Passage:
>> BEGIN

3.  God reveals the strength of His universal love and His will to save all people by sending His only begotten Son to be born of the Virgin Mary, to offer His life as a ransom for sin, to rise again in victory, and to ascend into heaven where He serves as the One Mediator between God and men.  There, on the cross, Jesus paid the price for the sins of everyone, whether they believe it and receive it or not.  The rift between God and His fallen creation has been mended because there on that cross Jesus begged for our forgiveness as He continues to do for us in heaven.  The proof that God wants all people to be saved is in Jesus, the Way, the Truth and the Life who has become the only, yet all accessible, way to the Father. 

      God wants us to know that He loves all people, from the greatest to the least, from the most pious Christian to the most wretched scoundrel.  And He wants all to be saved.  This is where we come in, and where our faith and religion is transformed by the Holy Spirit.  We learn from Christ our Savior, that it’s not just about us – it’s about God and His will to save all people.  In today’s epistle He shows us that we are His instruments for the carrying out of His gracious will.  Because He wants all people to be saved… 

II.   God Calls Us To Be People Of Prayer And Proclamation.

     A.  Through the apostle He urges us to pray for all people, saying:  “First of all, then, I urge that supplications, prayers, intercessions, and thanksgivings be made for all people, for kings and all who are in high positions, that we may lead a peaceful and quiet life, godly and dignified in every way. (vv. 1-2)   

1.  Transformed by God’s grace in Christ and led by the Holy Spirit to know and desire the good and pleasing will of God our faith and religion are no longer self-seeking and short-sighted.  We know that our prayers offered in faith are powerful and effective, so we are not content to reserve them only for our own needs or those of the people we know. 

2.   The world and all people stand in need of the prayers we offer.  We have an opportunity and privilege that many do not.  We alone, through faith in Christ, have a way opened for us to approach God’s throne of grace with confidence, and with the full assurance that He will hear and answer our prayers.  As His beloved children and royal priesthood He has called upon us to be the voice of the world to offer the sacrifice of prayer, praise and thanksgiving on behalf of all people, and especially for all who are in authority.  And so we offer our supplications for the salvation of people everywhere, our prayers that the blessings of body and soul would be extended to everyone, our intercession for all those who suffer in this fallen world, and our thanksgiving for the gracious gifts God showers upon the wicked and the righteous, alike.  We pray for our leaders and all the leaders of the world so that we may enjoy peaceful and quiet lives in all godliness.

3.  Such prayer is pleasing to God and serves His purpose for the spread of the Gospel, so that more an more people may come to know Christ and be saved.

B.  In addition to being people of prayer we are to be people of proclamation. God calls us all to be heralds of the Gospel.

>> END

Supplied material:

>> BEGIN

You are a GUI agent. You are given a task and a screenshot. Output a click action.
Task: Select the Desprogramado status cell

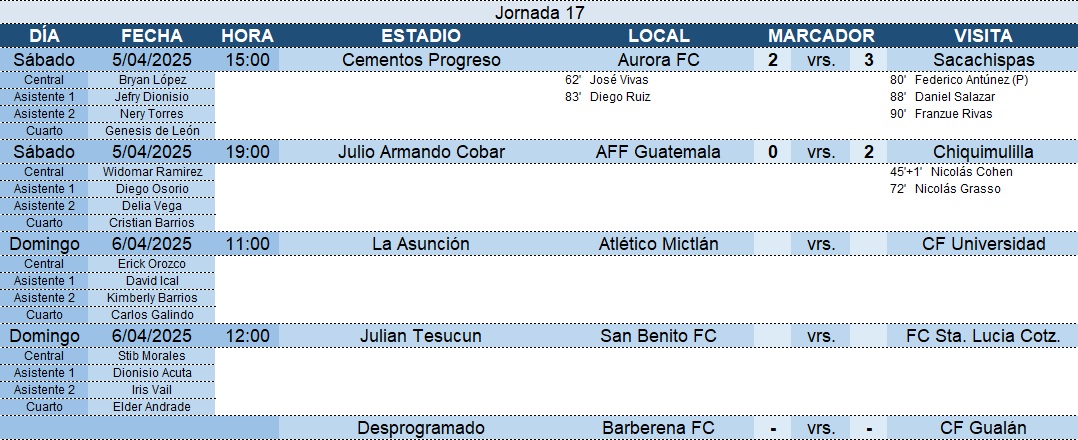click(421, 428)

>> END
>> BEGIN

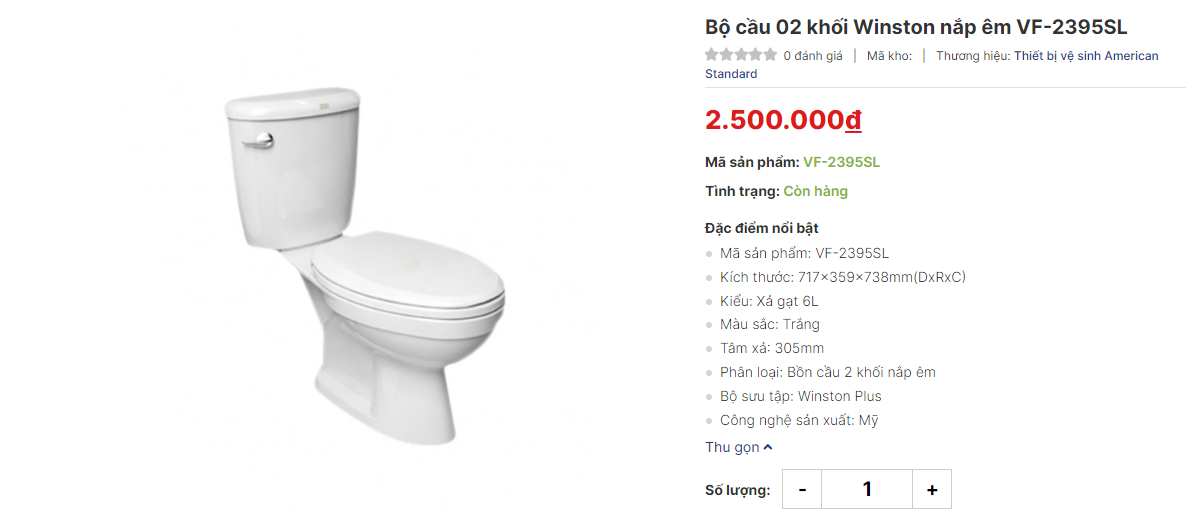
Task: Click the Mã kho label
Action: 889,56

>> END

To be done:
A - In the sermon, what does God call all of us to be, in addition to people of prayer?
B - Reproduce the sermon on God's will to save all people word for word, between "God wants us" and "Prayer And Proclamation.", inclusive.
C - Write the next part of the sermon on God's will to save all people, picking up after its final sentence.

Results of the tasks:
A - Heralds of the Gospel, as people of proclamation.

B -
God wants us to know that He loves all people, from the greatest to the least, from the most pious Christian to the most wretched scoundrel.  And He wants all to be saved.  This is where we come in, and where our faith and religion is transformed by the Holy Spirit.  We learn from Christ our Savior, that it’s not just about us – it’s about God and His will to save all people.  In today’s epistle He shows us that we are His instruments for the carrying out of His gracious will.  Because He wants all people to be saved… 

II.   God Calls Us To Be People Of Prayer And Proclamation.

C -
1.  In his letter to the Romans Paul writes, “ ‘everyone who calls on the name of the Lord will be saved.’  But how are they to call on him in whom they have not believed? And how are they to believe in him of whom they have never heard?” (Rom. 10:14)   These are logical questions Paul asks us to consider.  If God wants all people to be saved, and that salvation comes from knowing His Son, Jesus Christ, then how can people believe unless they first hear aobut what God has done for them through Jesus.  God’s plan has an answer for that also.  The Word of God must be proclaimed in every place to every person.  God has chosen to work faith in people’s hearts and bring them to the knowledge of the saving truth, through the Holy Spirit working in the Gospel. 

2.  For this reason God has given us the Office of the Ministry.  Our Lutheran Confessions put it this way:  “To obtain such faith God instituted the office of the ministry, that is, provided the Gospel and the sacraments.  Through these, as through means, he gives the Holy Spirit, who works faith, when and where he pleases, in those who hear the Gospel… (AC.V)   St. Paul was among the first to hold this office and was keenly aware of His role in carrying out God’s will to save all people.  He writes:  “And for this purpose I was appointed a herald and an apostle -- I am telling the truth, I am not lying -- and a teacher of the true faith to the Gentiles.”  While this statement is especially true for the pastors of our church today who carry out this word and sacrament ministry for all the saints, the words of Paul have some application for every Christian.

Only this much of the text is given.